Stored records
--- START ---

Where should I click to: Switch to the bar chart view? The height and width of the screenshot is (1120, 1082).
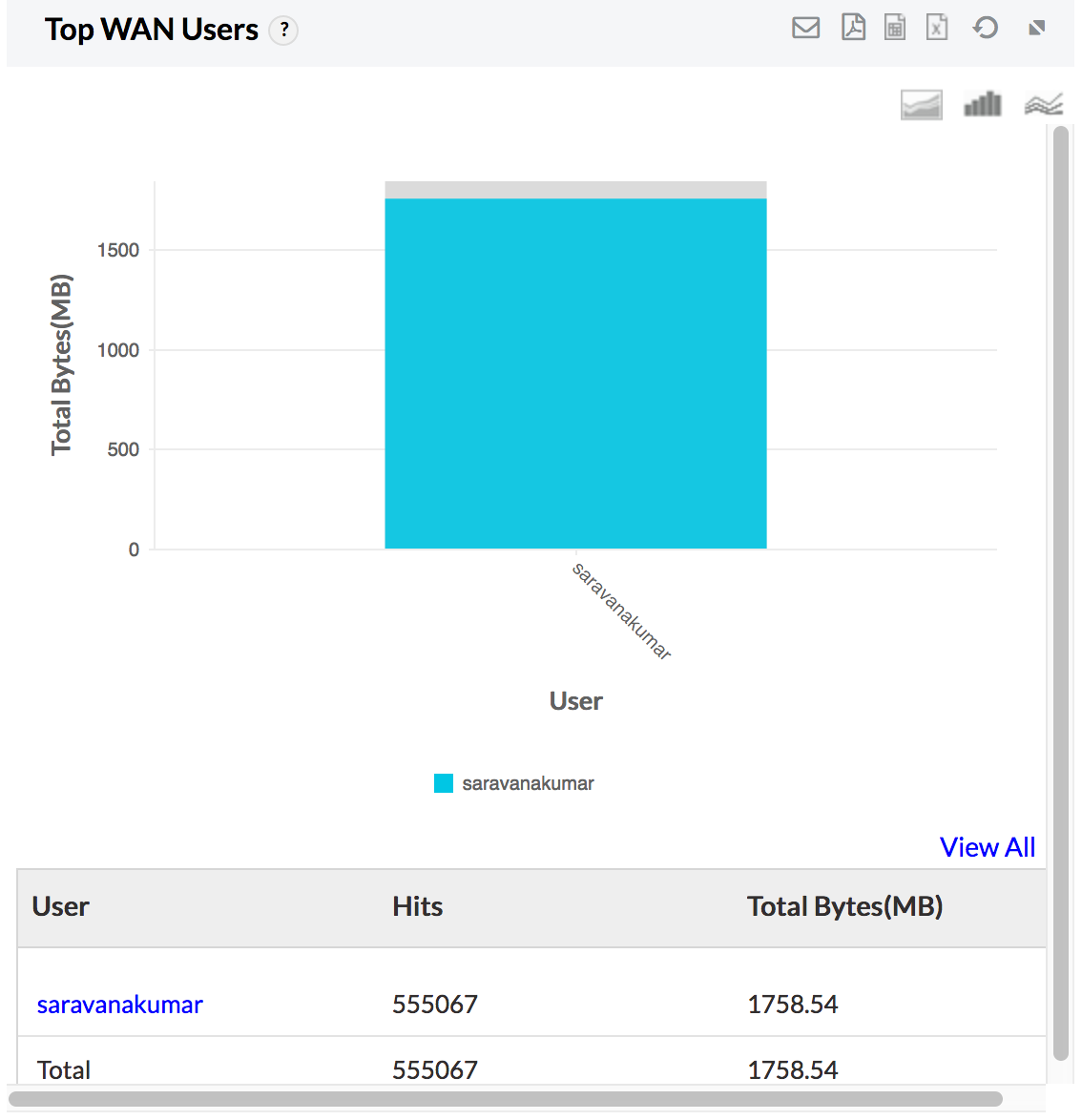[x=983, y=104]
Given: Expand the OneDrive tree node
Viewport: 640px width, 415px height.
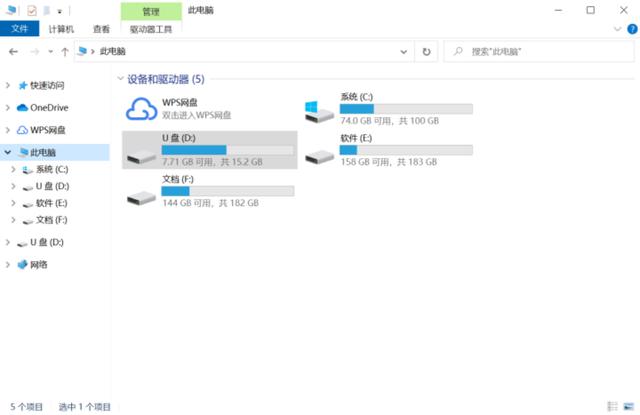Looking at the screenshot, I should point(9,107).
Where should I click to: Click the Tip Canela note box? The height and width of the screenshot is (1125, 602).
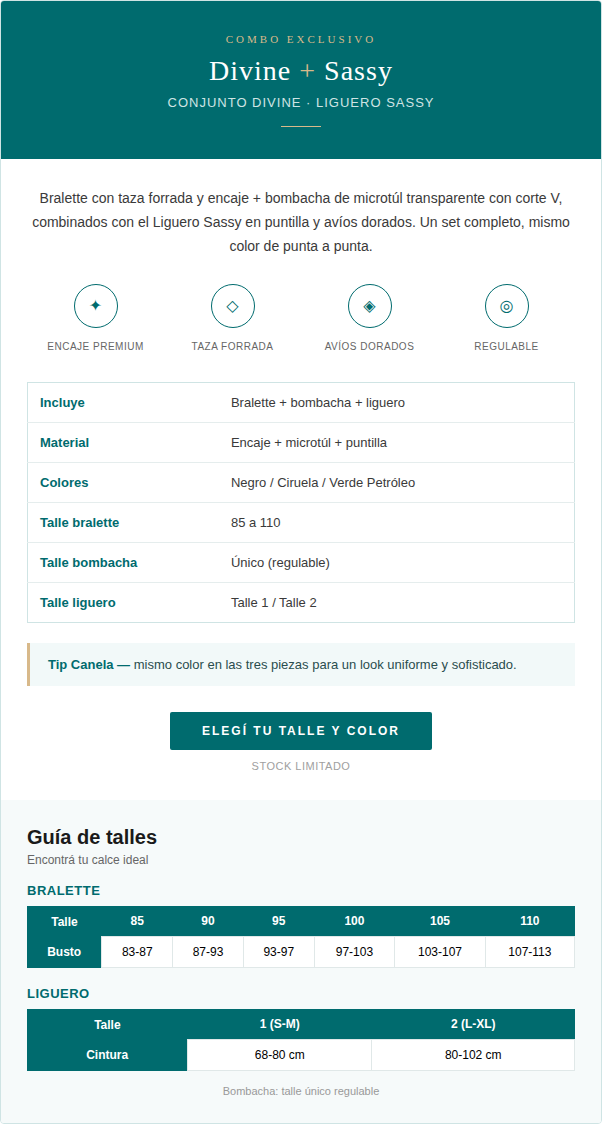301,664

--- END ---

### WORK ORDER
Repeat the lines above exactly, and keep every picture out.

### SOLUTION FOR THIS EXERCISE
Where should I click to: Switch to the bar chart view? The height and width of the screenshot is (1120, 1082).
[x=983, y=104]
Given: Expand the OneDrive tree node
Viewport: 640px width, 415px height.
Looking at the screenshot, I should point(9,107).
Where should I click to: Click the Tip Canela note box? The height and width of the screenshot is (1125, 602).
301,664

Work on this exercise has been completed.